→ **Source material**
────────────────────
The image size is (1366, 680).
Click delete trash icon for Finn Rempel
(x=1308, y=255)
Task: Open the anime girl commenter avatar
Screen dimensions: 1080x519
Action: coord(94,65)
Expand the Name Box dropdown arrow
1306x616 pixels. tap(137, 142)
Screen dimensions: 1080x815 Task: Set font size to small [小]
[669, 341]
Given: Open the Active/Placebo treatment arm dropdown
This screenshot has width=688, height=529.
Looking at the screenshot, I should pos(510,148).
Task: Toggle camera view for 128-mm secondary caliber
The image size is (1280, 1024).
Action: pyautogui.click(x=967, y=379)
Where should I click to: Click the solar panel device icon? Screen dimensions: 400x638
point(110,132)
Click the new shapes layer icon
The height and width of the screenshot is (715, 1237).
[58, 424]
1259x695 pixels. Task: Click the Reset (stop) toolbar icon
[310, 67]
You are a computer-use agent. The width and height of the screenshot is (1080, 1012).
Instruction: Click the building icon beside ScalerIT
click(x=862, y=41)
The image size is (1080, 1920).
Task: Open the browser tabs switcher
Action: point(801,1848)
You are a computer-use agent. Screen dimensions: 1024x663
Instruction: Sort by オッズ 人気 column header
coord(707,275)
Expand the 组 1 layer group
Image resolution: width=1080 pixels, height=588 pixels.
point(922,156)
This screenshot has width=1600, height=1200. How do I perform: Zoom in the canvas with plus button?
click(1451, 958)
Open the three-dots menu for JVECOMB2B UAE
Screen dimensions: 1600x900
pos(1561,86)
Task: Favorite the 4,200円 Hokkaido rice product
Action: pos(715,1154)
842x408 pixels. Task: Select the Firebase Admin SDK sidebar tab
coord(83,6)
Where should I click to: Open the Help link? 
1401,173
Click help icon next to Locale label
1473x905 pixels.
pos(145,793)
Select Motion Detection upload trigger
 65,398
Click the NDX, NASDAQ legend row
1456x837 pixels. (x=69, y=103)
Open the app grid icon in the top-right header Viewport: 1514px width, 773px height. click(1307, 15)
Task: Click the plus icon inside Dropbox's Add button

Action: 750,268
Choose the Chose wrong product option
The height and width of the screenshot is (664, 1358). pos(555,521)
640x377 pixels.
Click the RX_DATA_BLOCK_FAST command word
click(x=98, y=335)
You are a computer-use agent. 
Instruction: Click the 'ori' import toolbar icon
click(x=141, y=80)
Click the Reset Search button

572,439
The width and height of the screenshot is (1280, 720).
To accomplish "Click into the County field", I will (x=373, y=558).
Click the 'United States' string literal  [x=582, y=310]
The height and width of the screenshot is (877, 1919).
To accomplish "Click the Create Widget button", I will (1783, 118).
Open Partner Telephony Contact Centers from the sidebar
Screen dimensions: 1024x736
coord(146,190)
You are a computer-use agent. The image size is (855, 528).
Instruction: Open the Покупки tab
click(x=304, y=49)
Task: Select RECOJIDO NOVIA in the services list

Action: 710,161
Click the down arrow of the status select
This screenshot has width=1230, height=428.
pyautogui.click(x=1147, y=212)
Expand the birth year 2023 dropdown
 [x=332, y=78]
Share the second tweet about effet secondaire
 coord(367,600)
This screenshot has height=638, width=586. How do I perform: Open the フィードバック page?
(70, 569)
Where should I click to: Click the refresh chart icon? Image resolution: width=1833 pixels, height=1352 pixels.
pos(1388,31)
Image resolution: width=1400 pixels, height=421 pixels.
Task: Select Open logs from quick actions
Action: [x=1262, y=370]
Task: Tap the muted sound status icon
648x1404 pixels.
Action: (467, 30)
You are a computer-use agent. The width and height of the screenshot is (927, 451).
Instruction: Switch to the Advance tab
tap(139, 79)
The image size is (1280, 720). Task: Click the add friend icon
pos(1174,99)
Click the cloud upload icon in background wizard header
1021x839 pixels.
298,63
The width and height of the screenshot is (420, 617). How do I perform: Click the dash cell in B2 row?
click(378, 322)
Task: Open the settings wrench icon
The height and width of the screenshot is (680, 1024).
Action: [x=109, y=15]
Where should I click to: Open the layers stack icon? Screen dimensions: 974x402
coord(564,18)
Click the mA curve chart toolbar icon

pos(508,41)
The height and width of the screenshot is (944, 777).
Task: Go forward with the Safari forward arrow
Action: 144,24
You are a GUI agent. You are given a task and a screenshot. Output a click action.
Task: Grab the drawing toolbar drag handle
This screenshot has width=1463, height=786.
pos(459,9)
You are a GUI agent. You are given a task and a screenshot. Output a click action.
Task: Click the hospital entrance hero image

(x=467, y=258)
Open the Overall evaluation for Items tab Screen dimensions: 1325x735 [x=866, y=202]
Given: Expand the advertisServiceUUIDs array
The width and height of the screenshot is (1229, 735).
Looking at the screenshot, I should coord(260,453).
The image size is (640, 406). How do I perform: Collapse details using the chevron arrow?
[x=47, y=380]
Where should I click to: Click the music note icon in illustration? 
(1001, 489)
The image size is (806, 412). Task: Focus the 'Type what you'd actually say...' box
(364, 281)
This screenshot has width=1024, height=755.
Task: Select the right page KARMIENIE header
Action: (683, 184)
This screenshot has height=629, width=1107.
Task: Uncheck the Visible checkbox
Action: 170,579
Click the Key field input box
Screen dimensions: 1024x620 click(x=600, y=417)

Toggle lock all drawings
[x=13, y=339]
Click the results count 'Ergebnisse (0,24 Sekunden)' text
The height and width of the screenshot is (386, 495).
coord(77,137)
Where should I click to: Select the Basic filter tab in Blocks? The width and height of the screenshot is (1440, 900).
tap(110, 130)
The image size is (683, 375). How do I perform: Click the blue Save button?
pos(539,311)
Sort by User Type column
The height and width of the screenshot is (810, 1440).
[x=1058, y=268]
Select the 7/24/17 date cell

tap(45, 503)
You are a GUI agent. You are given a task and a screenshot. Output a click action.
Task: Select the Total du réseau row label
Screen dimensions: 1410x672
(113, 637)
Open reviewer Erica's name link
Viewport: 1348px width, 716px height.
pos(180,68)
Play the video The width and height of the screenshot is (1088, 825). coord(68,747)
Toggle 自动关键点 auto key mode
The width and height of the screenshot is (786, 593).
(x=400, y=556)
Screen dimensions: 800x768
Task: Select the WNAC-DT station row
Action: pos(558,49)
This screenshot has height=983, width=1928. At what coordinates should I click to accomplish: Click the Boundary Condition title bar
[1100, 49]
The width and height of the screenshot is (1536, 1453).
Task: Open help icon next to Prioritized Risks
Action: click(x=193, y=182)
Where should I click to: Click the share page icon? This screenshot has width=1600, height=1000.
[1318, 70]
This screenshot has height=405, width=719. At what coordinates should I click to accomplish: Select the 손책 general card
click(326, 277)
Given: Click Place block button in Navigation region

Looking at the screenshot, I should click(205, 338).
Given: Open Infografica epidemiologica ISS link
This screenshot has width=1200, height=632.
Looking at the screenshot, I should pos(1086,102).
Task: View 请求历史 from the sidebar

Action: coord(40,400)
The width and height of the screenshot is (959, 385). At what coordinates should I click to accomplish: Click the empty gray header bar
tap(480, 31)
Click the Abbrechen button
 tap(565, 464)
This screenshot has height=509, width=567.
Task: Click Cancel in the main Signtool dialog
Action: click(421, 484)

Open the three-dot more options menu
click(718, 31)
────────────────────
→ **Exercise requirements**
All lines of the material that contain the string "computer" are to be copied.

→ **Exercise answer**
You are a computer-use agent. The width and height of the screenshot is (1080, 1012).
You are a computer-use agent. Screen dimensions: 1024x663
You are a computer-use agent. 
You are a computer-use agent. The image size is (855, 528).
You are a computer-use agent. The width and height of the screenshot is (927, 451).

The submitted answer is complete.